Azets Wealth Management group head of people, M&A, Sylvie Gale-Coudene echoed this sentiment, noting that mergers and acquisitions are as much about people as they are about financials. “A strong cultural fit is often what determines long-term success, which is why both buyers and sellers should focus on alignment beyond just the numbers.”

“For business owners considering a sale, it’s essential to understand who they are selling to and how that organisation will look after their people. Many sellers see their business as their ‘baby’ and want confidence that their team will be supported. The most successful sellers prioritise this – often above financial considerations.”

Three top tips to minimise employee concerns during advice acquisitions

Catalyst Partners partner Roderic Rennison highlighted the importance of addressing employee concerns during acquisitions. “The sale of an intermediary business brings obvious concerns for employees, whether advisers or support staff. It is both considerate to them and important for the acquirers, who will want to retain them, that careful thought is given to their needs and welfare,” he said.

Formed in 2018 by Rennison and John Chapman, Catalyst Partners works with IFA business owners looking to sell, in addition to those pursuing management buyouts, employee ownership trusts, and reorganisations. Between 2018 and 2022, it was involved in about 35 IFA sales, adding another ten to its tally in 2023, covering close to £3bn of assets.

Rennison outlined three key aspects to consider when acquiring: Communication timing, work arrangements, and salary and terms.

Timing of communication: Employees should be informed once there is reasonable certainty that the deal will proceed, ideally after due diligence but before the transaction is made public. This timing allows for questions to be answered and issues resolved.

Work arrangements: Clear expectations regarding working locations—such as whether employees will work remotely or in an office—need to be agreed upon in advance.

Salary and terms: New salary structures and terms of employment should be communicated and agreed upon well before the transaction is completed. This is particularly crucial for advisers to ensure their continued motivation and commitment.

“In summary, effective communication, achieved via regular dialogue, is a key success factor in any deal,” Rennison added.

Gale-Coudene further stressed that transparency is key. “Selling a business with your eyes wide open – being honest about expectations, cultural shifts, and the reality of operating within a larger organisation – leads to smoother integrations.”

“Selling a business can be difficult for owners who are used to complete autonomy in decision-making.
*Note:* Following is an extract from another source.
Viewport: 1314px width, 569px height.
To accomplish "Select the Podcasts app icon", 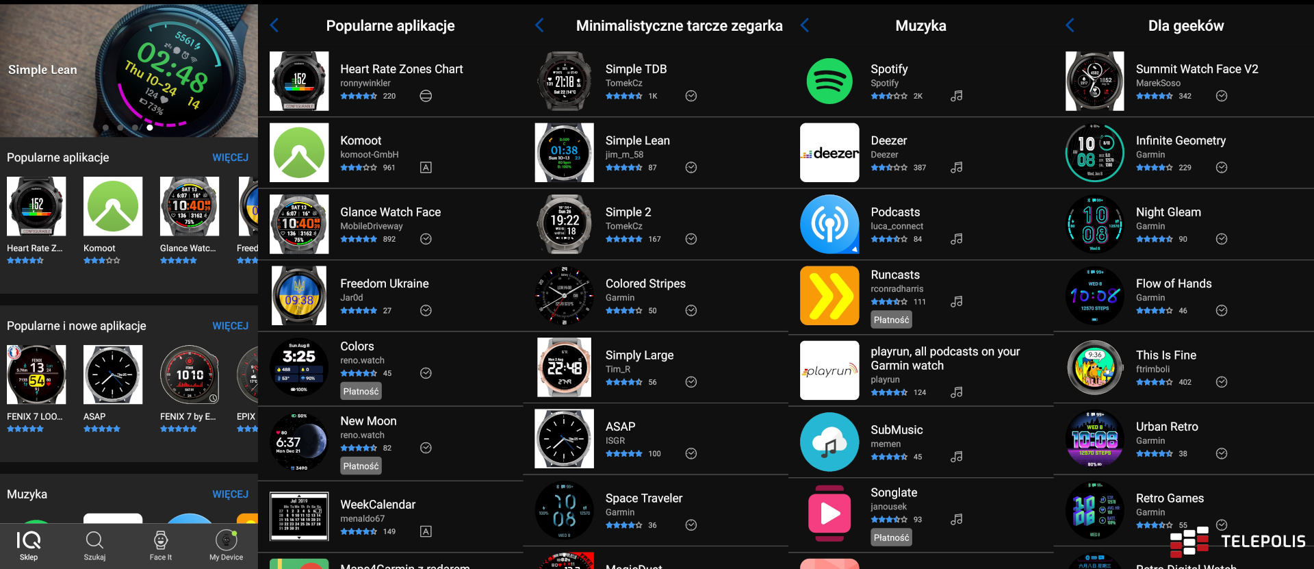I will click(x=829, y=224).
That’s why it’s important for sellers to think ahead and consider what motivates them to go to work, what they want from the next stage of their career, and how they will contribute to success within a larger organisation.”

Creating long-term value through M&A

CIL business services practice partner Tom Stevens told PA that while acquisitions can be unsettling, they should be seen as an opportunity to create long-term value.

“Success hinges on a structured approach – communicating clearly with employees, investing in learning and development, and ensuring HR processes support a smooth transition,” growth consultancy partner Stevens said. “Client relationships must also be actively managed, with clear account oversight and increased engagement to maintain trust.”

Beyond people management, Stevens emphasised the importance of operational efficiencies. “Businesses that invest in technology, streamline operations, and take a data-driven approach to performance will navigate the transition more effectively,” he explained. “When done well, M&A isn’t just about integration – it’s about creating a stronger, more connected business that’s set up for long-term growth.”

Gale-Coudene reinforced this, stating that a well-handled acquisition requires clear, authentic communication to win hearts and minds. “If people feel an acquisition is something being ‘done to them,’ rather than something they are part of, engagement and retention suffer – ultimately weakening the value of the deal.

“Navigating this process successfully isn’t just a science; it’s an art that requires flexibility, understanding, and strong communication.”